#### Text shown:
/---
Sell: no. Who is in position from 552.2, move the stop to 552.0. Target: 440.0 (380.0).
Support — 437.2. Resistance — 544.6.
Corn No. 2 Yellow. CME Group
Growth scenario: we consider the March contract, expiration date March 14. The level of 460.0 did not resist after the release of WASDE data. We went higher. We were not ready for the market growth, taking into account the fundamental data in general. Now there is no place to buy.
Downside scenario: we will refrain from selling for now. There’s plenty of corn on paper. Maybe there’s no corn on the ground. This is weird.
Recommendations for the corn market:
Buy: no.
Sale: no.
Support — 460.2. Resistance — 509.0.
Soybeans No. 1. CME Group
Growth scenario: we are looking at the March futures, expiration date March 14. We went above 1020.0, which makes us look up.
Downside scenario: we did not fall on the back of a 0.67% drop in crop forecasts. Still, the gross harvest is 10% higher than last year, so this spurt may be a local movement. We’re not selling yet.
Recommendations for the soybean market:
Buy: Now (1025.0). Stop: 990.0. Target: 1200.0?!!!
Sale: no.
Support — 1016.2. Resistance — 1055.2.
Brent. ICE
Let’s look at the open interest volumes for Brent. You should take into account that this is three days old data (for Tuesday of last week), and it is also the most recent data published by the ICE exchange.
At the moment there are more open long positions of asset managers than short ones. Over the past week the difference between long and short positions of asset managers increased by 43.3 th. contracts. Buyers continued to enter the market, sellers kept the volumes of their open positions. Bulls strengthened their control.
Growth scenario: we consider January futures, expiration date January 31. The market did not give a good pullback to 74.30 for optimal buying. Current levels for buying are overvalued. We are waiting for a pullback to 76.00. The movement target is 84.22.
Downside scenario: we stay out of the market. We’ve consolidated above 75.00. Sellers have no ideas yet.
\---
#### Work instructions:
[a] Answer these questions about the futures market commentary:
(i) What expiration date is given for the March soybean futures?
(ii) What support level is listed for the corn market?
(iii) To what level is a pullback awaited before buying Brent?
[b] Extend the futures market commentary beyond its final sentence, keeping the same style and format.

#### Raw data:
/---
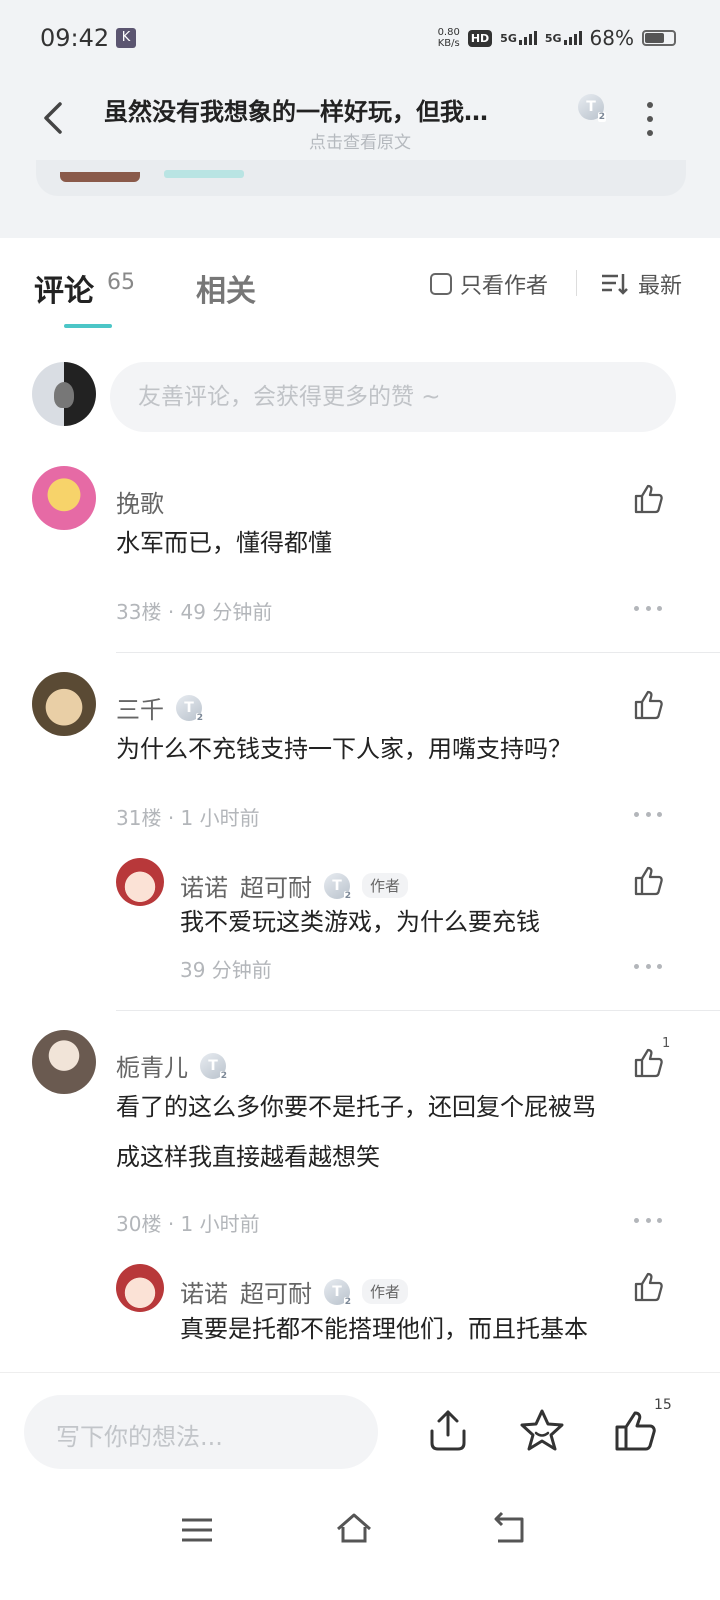 This screenshot has width=720, height=1600. I want to click on comment-author: 挽歌, so click(140, 502).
\---
#### Activity answers:
[a]
(i) March 14
(ii) 460.2
(iii) 76.00

[b]
Recommendations for the Brent oil market:
Buy: on a pullback to 76.00. Stop: 74.80. Target: 84.22 (94.30).
Sale: no.
Support — 77.87. Resistance — 84.22.
WTI. CME Group
Growth scenario: we consider February futures, expiration date is January 21. The market did not give a pullback to 71.00, which did not allow those wishing to enter. Those who are in position, keep longs. Targets at the top are very interesting.
Downside scenario: no sense in selling here. After listening to Trump’s pre-election populism, the market went up.
Recommendations for WTI crude oil:
Buy: no. Who is in position from 69.46, move the stop to 72.80. Target: 81.50 (92.60).
Sale: no.
Support — 72.90. Resistance — 80.05.
Gas-Oil. ICE
Growth scenario: we consider February futures, expiration date February 10. Nothing new. You can buy on pullbacks. Don’t forget to move stop orders along the trend.
Downside scenario: do not sell yet. Technically, a reversal is possible (it is always possible), but it does not make sense to look down yet. Friday was too aggressive.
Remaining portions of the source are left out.